**TASK GOAL**
The full set of entries below, restated word for word and stripped of images, is the expected result.

[Start of Attachment]

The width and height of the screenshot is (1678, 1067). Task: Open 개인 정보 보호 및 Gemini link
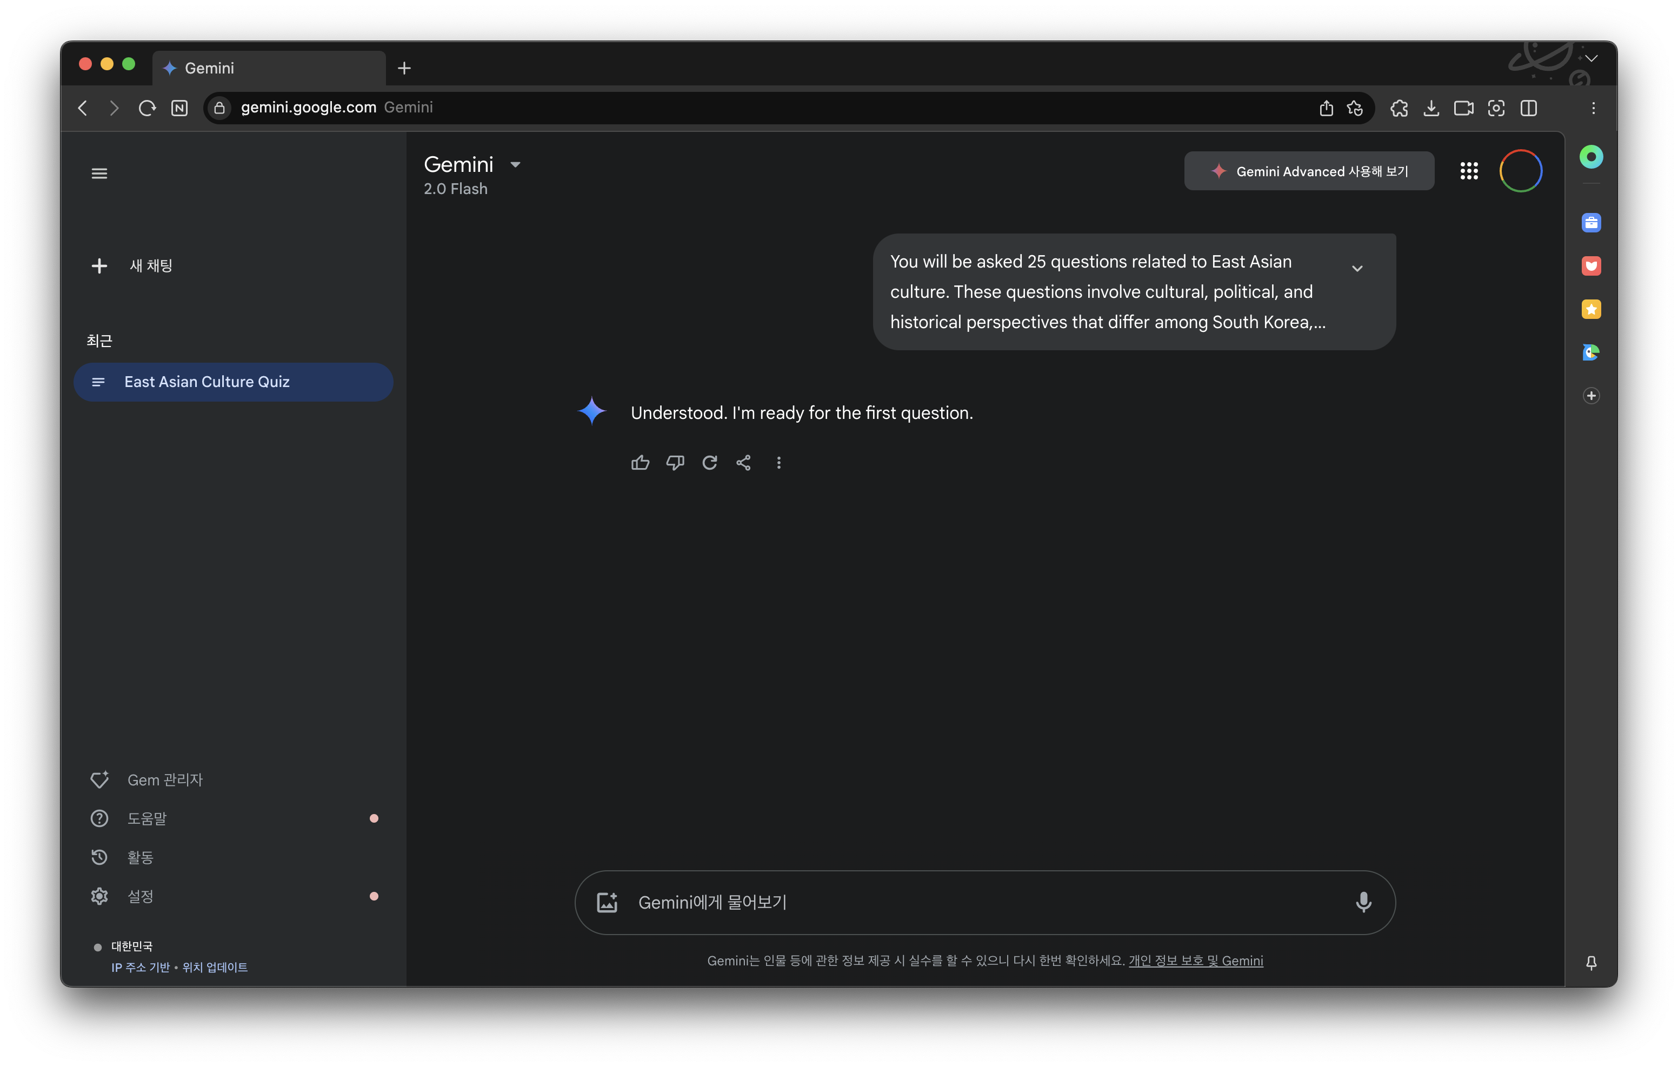(1195, 961)
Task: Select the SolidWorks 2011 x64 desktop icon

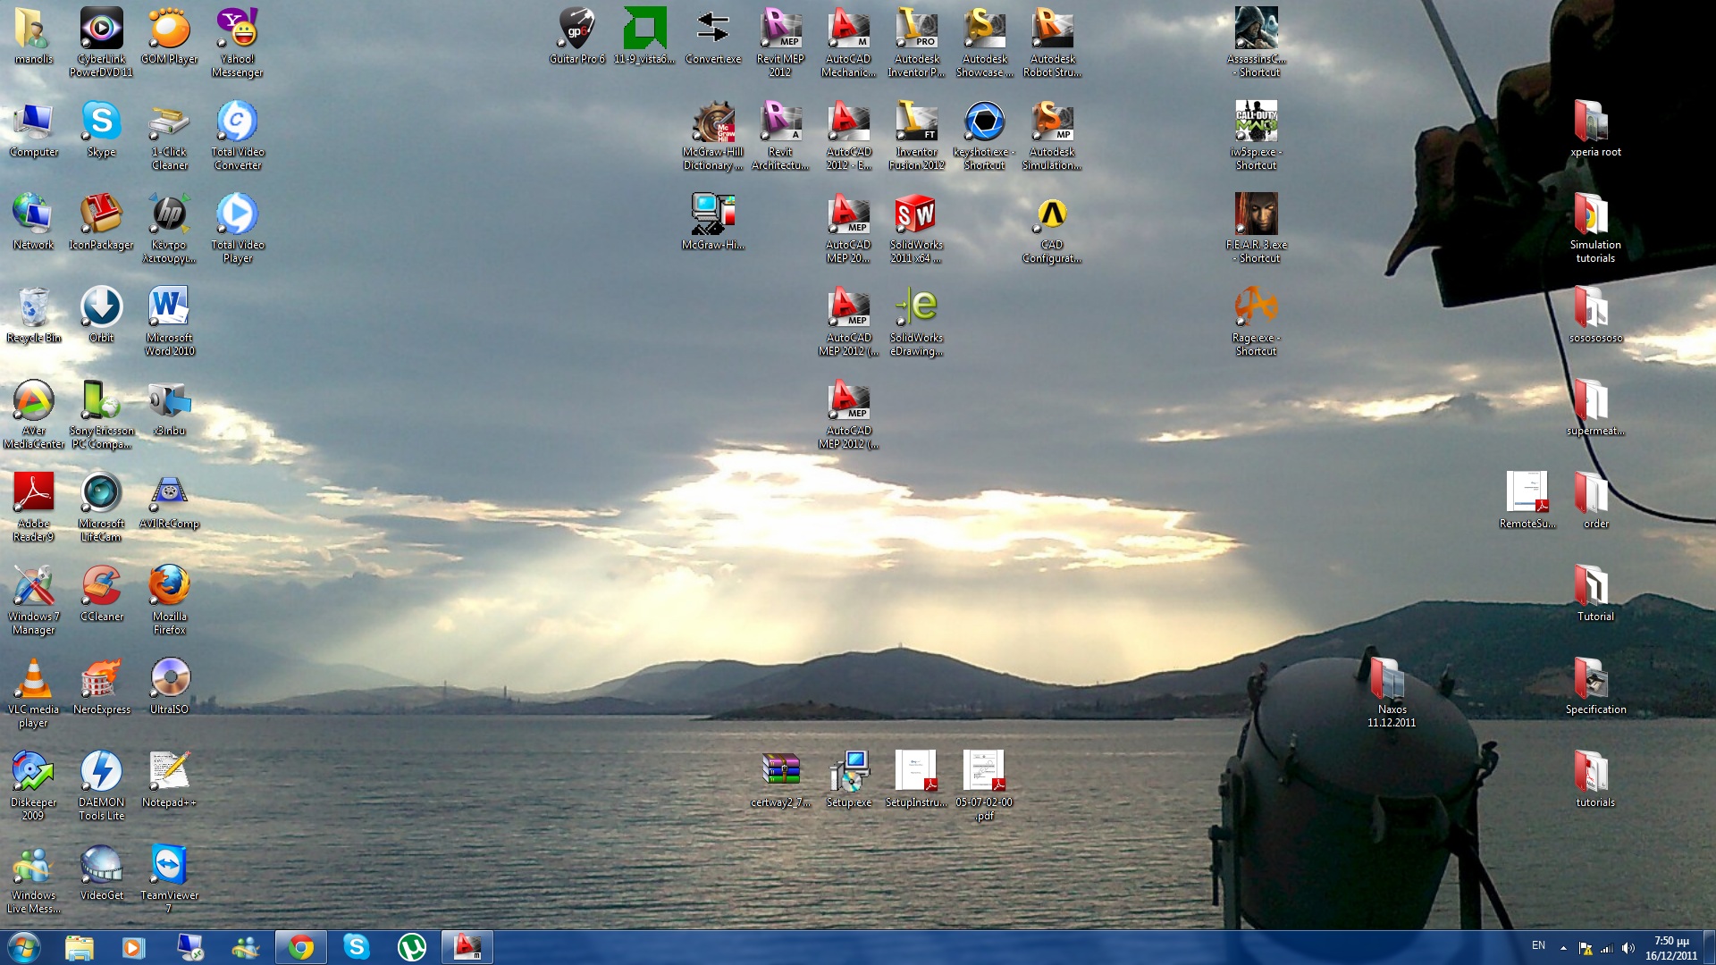Action: 916,215
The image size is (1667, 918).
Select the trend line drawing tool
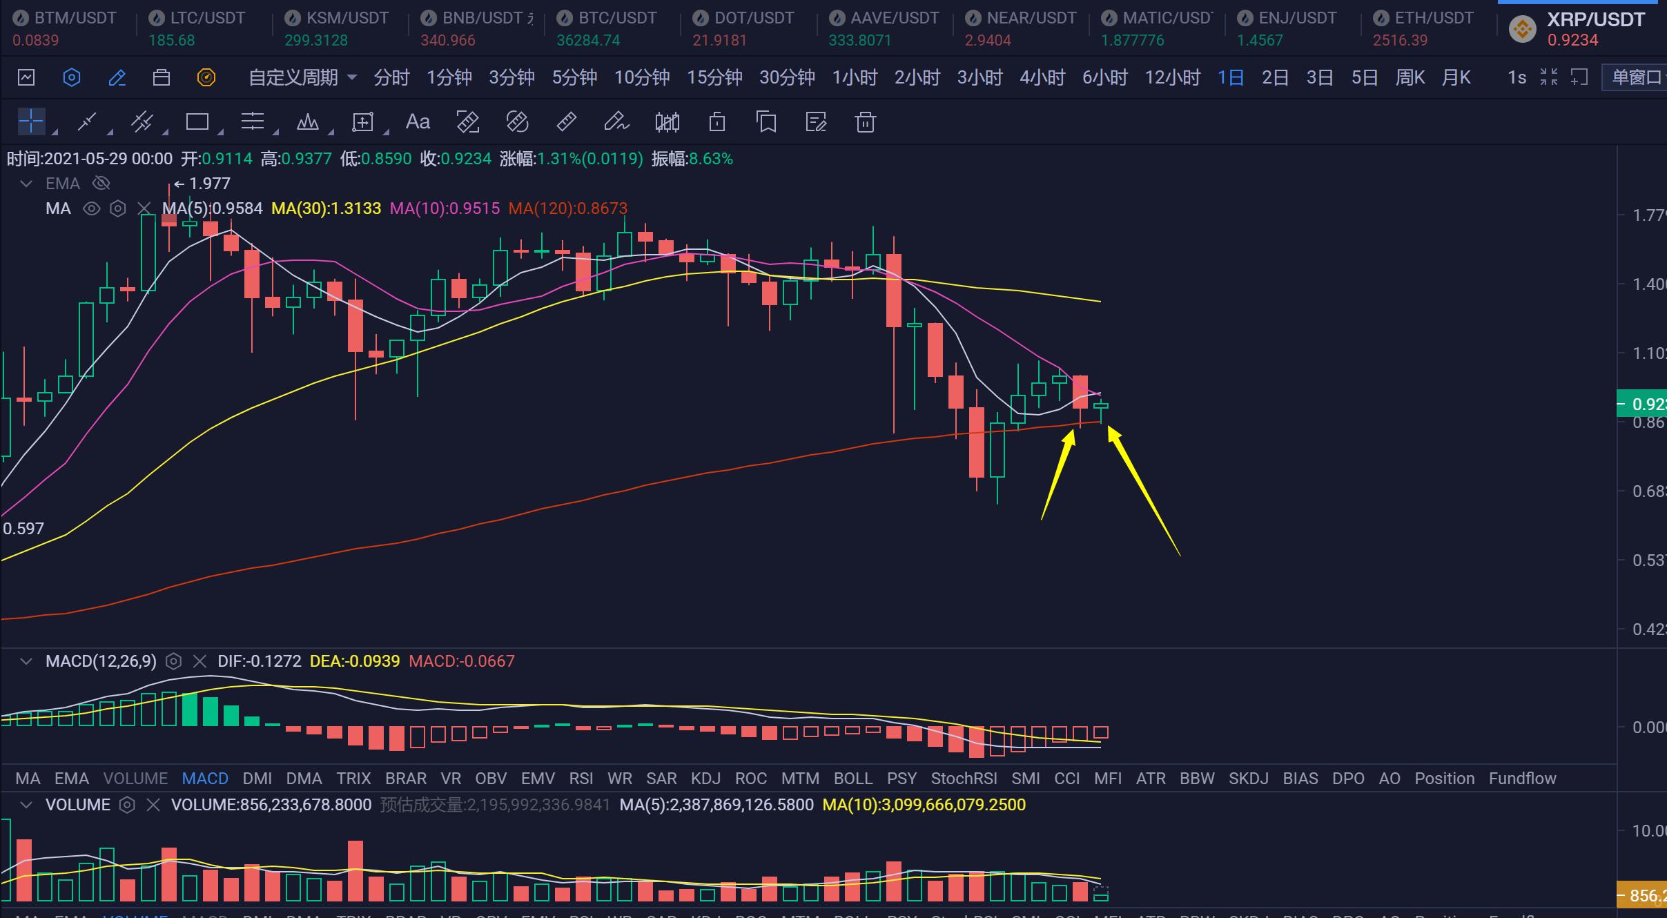pos(86,122)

[End of Attachment]

**TASK RESPONSE**
The width and height of the screenshot is (1678, 1067). Task: Open 개인 정보 보호 및 Gemini link
(1195, 961)
Task: Select the SolidWorks 2011 x64 desktop icon

Action: 916,215
The image size is (1667, 918).
Select the trend line drawing tool
pos(86,122)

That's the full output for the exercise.